### Task brief
Search the entries below for the string "shared" and copy the lines that hold it.

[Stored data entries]
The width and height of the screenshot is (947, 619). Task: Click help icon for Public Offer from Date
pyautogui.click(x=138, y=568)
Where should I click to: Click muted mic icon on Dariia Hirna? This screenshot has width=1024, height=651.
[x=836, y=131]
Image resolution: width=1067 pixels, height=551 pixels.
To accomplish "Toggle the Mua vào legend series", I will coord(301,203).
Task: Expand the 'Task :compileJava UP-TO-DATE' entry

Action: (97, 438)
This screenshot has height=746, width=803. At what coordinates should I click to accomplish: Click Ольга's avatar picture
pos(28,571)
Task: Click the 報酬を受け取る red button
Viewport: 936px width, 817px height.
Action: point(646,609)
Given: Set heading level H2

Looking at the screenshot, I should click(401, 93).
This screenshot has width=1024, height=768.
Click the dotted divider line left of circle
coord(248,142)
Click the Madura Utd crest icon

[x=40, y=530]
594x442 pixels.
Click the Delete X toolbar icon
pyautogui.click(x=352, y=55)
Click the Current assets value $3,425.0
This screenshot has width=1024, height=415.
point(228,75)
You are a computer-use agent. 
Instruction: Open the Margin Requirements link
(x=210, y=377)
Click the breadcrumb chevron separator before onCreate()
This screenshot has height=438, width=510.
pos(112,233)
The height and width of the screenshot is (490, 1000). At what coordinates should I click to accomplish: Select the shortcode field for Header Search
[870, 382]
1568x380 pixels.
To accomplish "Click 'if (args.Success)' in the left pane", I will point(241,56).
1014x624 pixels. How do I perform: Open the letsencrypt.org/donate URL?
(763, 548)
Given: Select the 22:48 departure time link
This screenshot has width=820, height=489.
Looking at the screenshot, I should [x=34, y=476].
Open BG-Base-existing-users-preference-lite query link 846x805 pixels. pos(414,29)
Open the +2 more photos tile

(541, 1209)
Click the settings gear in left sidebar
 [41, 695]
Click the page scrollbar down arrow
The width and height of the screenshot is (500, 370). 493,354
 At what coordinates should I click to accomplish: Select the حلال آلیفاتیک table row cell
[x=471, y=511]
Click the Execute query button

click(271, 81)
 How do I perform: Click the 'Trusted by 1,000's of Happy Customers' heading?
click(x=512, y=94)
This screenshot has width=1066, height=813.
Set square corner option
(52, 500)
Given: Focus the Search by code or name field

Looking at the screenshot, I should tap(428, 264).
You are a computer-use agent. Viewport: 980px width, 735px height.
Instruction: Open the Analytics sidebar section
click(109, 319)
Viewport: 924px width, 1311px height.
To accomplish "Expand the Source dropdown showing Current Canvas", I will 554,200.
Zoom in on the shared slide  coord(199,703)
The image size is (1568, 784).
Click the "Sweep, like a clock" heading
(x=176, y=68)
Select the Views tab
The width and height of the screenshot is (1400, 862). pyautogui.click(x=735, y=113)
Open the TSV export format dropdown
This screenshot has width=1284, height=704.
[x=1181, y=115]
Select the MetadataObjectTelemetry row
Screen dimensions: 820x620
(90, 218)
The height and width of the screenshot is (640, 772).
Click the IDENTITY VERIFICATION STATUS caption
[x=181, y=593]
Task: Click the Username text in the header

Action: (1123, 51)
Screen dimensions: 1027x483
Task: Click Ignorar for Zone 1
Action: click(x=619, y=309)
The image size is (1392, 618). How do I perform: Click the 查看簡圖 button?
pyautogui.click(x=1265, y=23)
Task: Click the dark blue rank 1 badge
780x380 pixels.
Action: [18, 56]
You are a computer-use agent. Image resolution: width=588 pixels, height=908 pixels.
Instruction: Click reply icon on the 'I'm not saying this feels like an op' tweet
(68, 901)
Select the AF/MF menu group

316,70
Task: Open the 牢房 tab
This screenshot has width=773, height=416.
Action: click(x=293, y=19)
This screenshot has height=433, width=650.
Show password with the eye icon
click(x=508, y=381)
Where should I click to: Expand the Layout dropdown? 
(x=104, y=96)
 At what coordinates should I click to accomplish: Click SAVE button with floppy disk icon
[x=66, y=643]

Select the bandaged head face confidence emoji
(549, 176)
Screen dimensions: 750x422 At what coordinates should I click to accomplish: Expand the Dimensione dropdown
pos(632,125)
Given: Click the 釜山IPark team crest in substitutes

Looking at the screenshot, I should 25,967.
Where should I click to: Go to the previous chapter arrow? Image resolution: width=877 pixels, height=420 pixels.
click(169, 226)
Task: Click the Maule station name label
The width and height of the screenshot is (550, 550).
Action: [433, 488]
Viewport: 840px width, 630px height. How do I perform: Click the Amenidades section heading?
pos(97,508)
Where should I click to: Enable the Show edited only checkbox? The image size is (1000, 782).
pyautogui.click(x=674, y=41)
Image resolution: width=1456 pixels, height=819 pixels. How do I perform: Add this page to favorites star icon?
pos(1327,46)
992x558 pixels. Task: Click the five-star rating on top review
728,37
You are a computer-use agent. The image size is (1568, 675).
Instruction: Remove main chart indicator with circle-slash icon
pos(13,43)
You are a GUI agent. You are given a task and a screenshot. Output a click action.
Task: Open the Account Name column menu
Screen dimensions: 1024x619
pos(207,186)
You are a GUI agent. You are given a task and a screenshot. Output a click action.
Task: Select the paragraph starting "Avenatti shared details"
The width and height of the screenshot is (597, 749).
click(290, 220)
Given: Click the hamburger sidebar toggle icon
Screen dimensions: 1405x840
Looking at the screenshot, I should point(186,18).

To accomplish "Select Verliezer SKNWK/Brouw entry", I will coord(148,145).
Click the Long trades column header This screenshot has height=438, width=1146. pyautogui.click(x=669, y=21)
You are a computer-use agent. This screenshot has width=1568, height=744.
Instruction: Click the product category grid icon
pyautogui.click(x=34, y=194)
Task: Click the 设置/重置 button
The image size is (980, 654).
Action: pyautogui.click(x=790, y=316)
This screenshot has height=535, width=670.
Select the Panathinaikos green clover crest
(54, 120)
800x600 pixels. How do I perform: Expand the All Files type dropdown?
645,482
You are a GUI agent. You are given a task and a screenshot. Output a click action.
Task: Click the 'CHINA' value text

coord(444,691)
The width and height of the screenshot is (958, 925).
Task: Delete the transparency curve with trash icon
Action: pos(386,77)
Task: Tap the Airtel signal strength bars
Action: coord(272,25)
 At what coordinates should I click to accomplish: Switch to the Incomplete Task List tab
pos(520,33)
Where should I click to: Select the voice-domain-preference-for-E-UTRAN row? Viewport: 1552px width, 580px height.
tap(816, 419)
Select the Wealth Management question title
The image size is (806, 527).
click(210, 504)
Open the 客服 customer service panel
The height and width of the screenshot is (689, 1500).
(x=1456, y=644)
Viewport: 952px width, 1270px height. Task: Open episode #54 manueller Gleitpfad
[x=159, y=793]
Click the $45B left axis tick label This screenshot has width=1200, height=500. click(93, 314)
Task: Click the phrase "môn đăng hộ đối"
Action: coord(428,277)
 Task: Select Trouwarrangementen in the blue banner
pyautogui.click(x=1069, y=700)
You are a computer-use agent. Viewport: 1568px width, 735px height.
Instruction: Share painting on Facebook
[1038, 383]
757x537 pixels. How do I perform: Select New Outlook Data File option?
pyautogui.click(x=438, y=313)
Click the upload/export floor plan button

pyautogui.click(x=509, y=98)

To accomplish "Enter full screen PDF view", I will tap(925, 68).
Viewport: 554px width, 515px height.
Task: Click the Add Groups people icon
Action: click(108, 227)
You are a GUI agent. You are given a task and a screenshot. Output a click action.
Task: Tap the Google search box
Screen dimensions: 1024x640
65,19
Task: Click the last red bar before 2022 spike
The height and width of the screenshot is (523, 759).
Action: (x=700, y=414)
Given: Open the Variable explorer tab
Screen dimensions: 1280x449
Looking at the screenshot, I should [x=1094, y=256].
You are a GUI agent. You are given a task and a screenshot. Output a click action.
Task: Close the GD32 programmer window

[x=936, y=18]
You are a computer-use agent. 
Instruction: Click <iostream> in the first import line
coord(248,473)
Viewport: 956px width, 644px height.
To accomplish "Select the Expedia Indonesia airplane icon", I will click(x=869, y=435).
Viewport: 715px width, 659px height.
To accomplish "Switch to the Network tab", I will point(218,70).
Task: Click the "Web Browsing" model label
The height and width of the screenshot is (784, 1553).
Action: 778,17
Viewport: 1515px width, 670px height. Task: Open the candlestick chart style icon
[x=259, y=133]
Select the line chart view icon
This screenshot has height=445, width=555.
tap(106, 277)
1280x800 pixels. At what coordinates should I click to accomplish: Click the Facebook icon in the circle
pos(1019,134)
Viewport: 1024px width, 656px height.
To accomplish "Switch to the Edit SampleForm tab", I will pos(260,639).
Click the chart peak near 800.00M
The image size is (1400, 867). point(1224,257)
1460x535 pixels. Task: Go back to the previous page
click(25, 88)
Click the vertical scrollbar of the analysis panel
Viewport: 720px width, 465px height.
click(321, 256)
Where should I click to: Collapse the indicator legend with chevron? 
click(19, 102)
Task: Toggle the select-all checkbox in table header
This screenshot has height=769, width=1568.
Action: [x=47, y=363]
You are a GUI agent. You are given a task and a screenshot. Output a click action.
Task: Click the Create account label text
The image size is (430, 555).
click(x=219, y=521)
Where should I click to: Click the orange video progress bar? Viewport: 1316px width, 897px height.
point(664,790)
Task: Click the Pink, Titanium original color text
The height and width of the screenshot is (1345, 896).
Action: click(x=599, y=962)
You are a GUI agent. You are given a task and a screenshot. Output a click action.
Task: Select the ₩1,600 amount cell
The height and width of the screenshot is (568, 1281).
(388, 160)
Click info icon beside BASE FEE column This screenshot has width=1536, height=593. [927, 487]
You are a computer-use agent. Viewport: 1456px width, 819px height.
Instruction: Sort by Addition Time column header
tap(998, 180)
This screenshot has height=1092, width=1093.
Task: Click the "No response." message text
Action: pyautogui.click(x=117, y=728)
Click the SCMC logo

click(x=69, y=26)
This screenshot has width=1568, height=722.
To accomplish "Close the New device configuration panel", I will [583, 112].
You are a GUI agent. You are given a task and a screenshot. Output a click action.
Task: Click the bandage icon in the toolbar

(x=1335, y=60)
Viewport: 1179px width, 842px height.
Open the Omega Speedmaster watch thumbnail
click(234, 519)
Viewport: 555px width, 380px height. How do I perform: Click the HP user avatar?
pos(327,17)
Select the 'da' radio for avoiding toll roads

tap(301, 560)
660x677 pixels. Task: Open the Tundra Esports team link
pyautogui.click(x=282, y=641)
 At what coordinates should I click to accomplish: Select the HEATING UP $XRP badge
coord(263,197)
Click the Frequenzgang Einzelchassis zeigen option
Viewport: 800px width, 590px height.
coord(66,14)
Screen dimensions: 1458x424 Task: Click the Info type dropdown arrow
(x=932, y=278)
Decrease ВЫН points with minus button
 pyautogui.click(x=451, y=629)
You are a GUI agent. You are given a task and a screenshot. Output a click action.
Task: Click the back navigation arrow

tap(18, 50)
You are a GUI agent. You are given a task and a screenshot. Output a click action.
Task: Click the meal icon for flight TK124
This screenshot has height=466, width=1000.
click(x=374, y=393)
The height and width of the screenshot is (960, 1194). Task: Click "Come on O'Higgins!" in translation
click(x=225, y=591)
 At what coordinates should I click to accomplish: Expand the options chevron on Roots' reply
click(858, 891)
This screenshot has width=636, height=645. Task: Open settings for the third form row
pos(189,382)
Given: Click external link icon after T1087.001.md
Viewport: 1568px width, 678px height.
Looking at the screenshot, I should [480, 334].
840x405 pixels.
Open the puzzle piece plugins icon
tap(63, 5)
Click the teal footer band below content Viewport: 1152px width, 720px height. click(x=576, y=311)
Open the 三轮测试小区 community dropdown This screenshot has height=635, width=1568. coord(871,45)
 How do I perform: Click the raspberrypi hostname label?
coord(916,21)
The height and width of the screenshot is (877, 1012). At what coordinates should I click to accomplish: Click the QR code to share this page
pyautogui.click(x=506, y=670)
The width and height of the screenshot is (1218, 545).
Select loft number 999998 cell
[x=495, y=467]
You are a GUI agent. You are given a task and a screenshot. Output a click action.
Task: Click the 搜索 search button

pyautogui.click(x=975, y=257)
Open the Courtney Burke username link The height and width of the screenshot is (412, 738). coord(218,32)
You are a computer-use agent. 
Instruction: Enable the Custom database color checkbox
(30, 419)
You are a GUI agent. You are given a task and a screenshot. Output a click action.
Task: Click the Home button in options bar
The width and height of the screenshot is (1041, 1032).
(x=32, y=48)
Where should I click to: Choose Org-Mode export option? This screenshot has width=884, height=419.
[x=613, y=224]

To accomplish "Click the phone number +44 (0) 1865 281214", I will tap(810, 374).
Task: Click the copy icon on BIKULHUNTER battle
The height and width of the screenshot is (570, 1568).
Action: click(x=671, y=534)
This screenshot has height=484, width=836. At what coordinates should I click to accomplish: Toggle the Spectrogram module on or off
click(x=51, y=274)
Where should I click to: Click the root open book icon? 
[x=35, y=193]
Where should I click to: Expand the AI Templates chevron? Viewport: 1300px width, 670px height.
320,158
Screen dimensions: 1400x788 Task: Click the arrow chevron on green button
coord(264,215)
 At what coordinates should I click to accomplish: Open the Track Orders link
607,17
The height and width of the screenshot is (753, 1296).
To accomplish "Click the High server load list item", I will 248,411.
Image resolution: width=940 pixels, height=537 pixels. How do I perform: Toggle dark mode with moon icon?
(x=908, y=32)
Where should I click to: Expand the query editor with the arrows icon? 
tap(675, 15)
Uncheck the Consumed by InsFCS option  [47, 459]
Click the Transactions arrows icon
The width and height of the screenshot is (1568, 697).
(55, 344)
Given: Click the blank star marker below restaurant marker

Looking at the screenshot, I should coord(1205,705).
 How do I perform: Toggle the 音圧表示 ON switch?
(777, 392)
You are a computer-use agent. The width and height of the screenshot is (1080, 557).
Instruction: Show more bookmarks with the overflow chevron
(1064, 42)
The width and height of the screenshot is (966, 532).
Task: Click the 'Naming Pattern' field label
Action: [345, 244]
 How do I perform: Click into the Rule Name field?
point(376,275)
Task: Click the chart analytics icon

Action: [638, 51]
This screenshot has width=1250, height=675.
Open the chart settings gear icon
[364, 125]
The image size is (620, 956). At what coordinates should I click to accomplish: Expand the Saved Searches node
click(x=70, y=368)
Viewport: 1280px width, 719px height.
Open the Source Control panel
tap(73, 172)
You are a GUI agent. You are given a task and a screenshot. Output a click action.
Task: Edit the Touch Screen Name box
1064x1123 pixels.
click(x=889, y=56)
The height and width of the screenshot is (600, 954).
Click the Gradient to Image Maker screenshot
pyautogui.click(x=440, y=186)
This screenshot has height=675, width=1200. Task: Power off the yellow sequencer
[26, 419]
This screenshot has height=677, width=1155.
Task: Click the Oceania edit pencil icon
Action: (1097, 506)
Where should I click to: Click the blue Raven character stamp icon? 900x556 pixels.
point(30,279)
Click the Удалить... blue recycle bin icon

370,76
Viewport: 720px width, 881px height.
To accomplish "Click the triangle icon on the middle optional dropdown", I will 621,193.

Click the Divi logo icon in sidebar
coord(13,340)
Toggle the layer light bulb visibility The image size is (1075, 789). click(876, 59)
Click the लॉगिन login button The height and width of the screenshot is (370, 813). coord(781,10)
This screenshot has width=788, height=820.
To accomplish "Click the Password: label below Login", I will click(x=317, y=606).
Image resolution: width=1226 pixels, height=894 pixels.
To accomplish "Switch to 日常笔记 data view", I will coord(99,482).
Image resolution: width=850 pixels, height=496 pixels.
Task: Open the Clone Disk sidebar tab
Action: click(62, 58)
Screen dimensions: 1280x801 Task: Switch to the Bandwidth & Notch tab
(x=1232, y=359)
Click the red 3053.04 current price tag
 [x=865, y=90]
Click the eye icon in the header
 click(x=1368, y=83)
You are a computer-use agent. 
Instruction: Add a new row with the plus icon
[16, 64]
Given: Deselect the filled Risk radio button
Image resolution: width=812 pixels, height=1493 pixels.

### Answer box
Zoom in on the shared slide  coord(199,703)
Task: Select the paragraph starting "Avenatti shared details"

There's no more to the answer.